▶ **Exercise directions**:
Repeat the whole listing. Keep it exact.

[Working data]

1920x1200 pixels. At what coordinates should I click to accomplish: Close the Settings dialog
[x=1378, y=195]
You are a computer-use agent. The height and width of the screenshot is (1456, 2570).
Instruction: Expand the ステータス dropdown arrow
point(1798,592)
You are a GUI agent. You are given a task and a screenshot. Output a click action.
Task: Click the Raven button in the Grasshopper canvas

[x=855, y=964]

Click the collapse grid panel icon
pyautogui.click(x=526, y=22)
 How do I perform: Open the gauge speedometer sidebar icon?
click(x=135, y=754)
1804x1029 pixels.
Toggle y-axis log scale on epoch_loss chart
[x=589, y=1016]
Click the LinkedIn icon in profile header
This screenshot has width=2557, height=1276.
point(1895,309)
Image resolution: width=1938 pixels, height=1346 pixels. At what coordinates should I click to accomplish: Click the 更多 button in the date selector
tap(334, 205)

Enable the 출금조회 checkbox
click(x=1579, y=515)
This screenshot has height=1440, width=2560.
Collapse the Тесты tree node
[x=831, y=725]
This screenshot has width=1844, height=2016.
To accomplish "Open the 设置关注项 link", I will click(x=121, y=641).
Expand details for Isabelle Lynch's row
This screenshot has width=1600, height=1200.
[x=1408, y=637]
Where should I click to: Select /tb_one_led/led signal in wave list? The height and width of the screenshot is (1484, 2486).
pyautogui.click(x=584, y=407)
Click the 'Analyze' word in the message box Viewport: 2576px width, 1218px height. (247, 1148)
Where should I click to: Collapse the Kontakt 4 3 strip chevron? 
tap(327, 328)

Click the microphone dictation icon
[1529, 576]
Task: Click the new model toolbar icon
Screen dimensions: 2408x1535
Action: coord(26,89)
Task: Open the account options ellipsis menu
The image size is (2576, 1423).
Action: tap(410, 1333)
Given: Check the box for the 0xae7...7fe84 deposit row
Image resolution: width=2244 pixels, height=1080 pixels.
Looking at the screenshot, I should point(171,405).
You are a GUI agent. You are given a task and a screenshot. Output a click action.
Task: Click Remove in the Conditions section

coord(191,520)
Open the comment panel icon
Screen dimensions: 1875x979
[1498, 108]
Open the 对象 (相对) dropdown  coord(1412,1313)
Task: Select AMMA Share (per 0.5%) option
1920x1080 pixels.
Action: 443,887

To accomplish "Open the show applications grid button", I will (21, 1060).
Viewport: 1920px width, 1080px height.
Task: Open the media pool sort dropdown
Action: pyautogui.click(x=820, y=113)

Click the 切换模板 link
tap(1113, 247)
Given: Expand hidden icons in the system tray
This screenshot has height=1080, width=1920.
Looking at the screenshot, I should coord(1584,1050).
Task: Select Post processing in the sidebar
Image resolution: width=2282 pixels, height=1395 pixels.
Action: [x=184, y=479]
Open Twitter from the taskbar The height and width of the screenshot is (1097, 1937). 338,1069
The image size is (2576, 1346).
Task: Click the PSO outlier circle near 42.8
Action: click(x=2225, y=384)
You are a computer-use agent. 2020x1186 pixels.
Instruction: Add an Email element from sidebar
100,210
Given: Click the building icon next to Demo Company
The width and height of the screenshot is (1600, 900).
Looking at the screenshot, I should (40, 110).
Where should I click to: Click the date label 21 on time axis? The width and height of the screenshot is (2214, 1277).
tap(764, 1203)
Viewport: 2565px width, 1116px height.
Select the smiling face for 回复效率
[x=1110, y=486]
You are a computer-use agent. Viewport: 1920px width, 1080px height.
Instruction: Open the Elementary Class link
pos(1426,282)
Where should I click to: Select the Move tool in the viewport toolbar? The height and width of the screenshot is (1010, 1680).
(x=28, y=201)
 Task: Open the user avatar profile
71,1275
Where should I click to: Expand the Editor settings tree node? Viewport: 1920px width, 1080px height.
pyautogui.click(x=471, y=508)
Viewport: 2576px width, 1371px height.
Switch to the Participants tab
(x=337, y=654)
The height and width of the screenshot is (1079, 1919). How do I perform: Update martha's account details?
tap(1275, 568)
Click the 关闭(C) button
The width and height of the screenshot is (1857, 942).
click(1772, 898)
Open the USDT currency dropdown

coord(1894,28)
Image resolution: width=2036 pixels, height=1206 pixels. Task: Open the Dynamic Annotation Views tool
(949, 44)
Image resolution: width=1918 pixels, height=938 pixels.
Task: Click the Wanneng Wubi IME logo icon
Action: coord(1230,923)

[/Working data]

▶ **Response box**:
1920x1200 pixels. At what coordinates should I click to accomplish: Close the Settings dialog
[x=1378, y=195]
You are a computer-use agent. The height and width of the screenshot is (1456, 2570).
Instruction: Expand the ステータス dropdown arrow
point(1798,592)
You are a GUI agent. You are given a task and a screenshot. Output a click action.
Task: Click the Raven button in the Grasshopper canvas

[x=855, y=964]

Click the collapse grid panel icon
pyautogui.click(x=526, y=22)
 How do I perform: Open the gauge speedometer sidebar icon?
click(x=135, y=754)
1804x1029 pixels.
Toggle y-axis log scale on epoch_loss chart
[x=589, y=1016]
Click the LinkedIn icon in profile header
This screenshot has width=2557, height=1276.
point(1895,309)
Image resolution: width=1938 pixels, height=1346 pixels. At what coordinates should I click to accomplish: Click the 更多 button in the date selector
tap(334, 205)

Enable the 출금조회 checkbox
click(x=1579, y=515)
This screenshot has height=1440, width=2560.
Collapse the Тесты tree node
[x=831, y=725]
This screenshot has width=1844, height=2016.
To accomplish "Open the 设置关注项 link", I will click(x=121, y=641).
Expand details for Isabelle Lynch's row
This screenshot has width=1600, height=1200.
[x=1408, y=637]
Where should I click to: Select /tb_one_led/led signal in wave list? The height and width of the screenshot is (1484, 2486).
pyautogui.click(x=584, y=407)
Click the 'Analyze' word in the message box Viewport: 2576px width, 1218px height. (247, 1148)
Where should I click to: Collapse the Kontakt 4 3 strip chevron? 
tap(327, 328)

Click the microphone dictation icon
[1529, 576]
Task: Click the new model toolbar icon
Screen dimensions: 2408x1535
Action: coord(26,89)
Task: Open the account options ellipsis menu
The image size is (2576, 1423).
Action: tap(410, 1333)
Given: Check the box for the 0xae7...7fe84 deposit row
Image resolution: width=2244 pixels, height=1080 pixels.
Looking at the screenshot, I should point(171,405).
You are a GUI agent. You are given a task and a screenshot. Output a click action.
Task: Click Remove in the Conditions section

coord(191,520)
Open the comment panel icon
Screen dimensions: 1875x979
[1498, 108]
Open the 对象 (相对) dropdown  coord(1412,1313)
Task: Select AMMA Share (per 0.5%) option
1920x1080 pixels.
Action: 443,887

To accomplish "Open the show applications grid button", I will (21, 1060).
Viewport: 1920px width, 1080px height.
Task: Open the media pool sort dropdown
Action: pyautogui.click(x=820, y=113)

Click the 切换模板 link
tap(1113, 247)
Given: Expand hidden icons in the system tray
This screenshot has height=1080, width=1920.
Looking at the screenshot, I should coord(1584,1050).
Task: Select Post processing in the sidebar
Image resolution: width=2282 pixels, height=1395 pixels.
Action: [x=184, y=479]
Open Twitter from the taskbar The height and width of the screenshot is (1097, 1937). 338,1069
The image size is (2576, 1346).
Task: Click the PSO outlier circle near 42.8
Action: click(x=2225, y=384)
You are a computer-use agent. 2020x1186 pixels.
Instruction: Add an Email element from sidebar
100,210
Given: Click the building icon next to Demo Company
The width and height of the screenshot is (1600, 900).
Looking at the screenshot, I should (40, 110).
Where should I click to: Click the date label 21 on time axis? The width and height of the screenshot is (2214, 1277).
tap(764, 1203)
Viewport: 2565px width, 1116px height.
Select the smiling face for 回复效率
[x=1110, y=486]
You are a computer-use agent. Viewport: 1920px width, 1080px height.
Instruction: Open the Elementary Class link
pos(1426,282)
Where should I click to: Select the Move tool in the viewport toolbar? The height and width of the screenshot is (1010, 1680).
(x=28, y=201)
 Task: Open the user avatar profile
71,1275
Where should I click to: Expand the Editor settings tree node? Viewport: 1920px width, 1080px height.
pyautogui.click(x=471, y=508)
Viewport: 2576px width, 1371px height.
Switch to the Participants tab
(x=337, y=654)
The height and width of the screenshot is (1079, 1919). How do I perform: Update martha's account details?
tap(1275, 568)
Click the 关闭(C) button
The width and height of the screenshot is (1857, 942).
click(1772, 898)
Open the USDT currency dropdown

coord(1894,28)
Image resolution: width=2036 pixels, height=1206 pixels. Task: Open the Dynamic Annotation Views tool
(949, 44)
Image resolution: width=1918 pixels, height=938 pixels.
Task: Click the Wanneng Wubi IME logo icon
Action: coord(1230,923)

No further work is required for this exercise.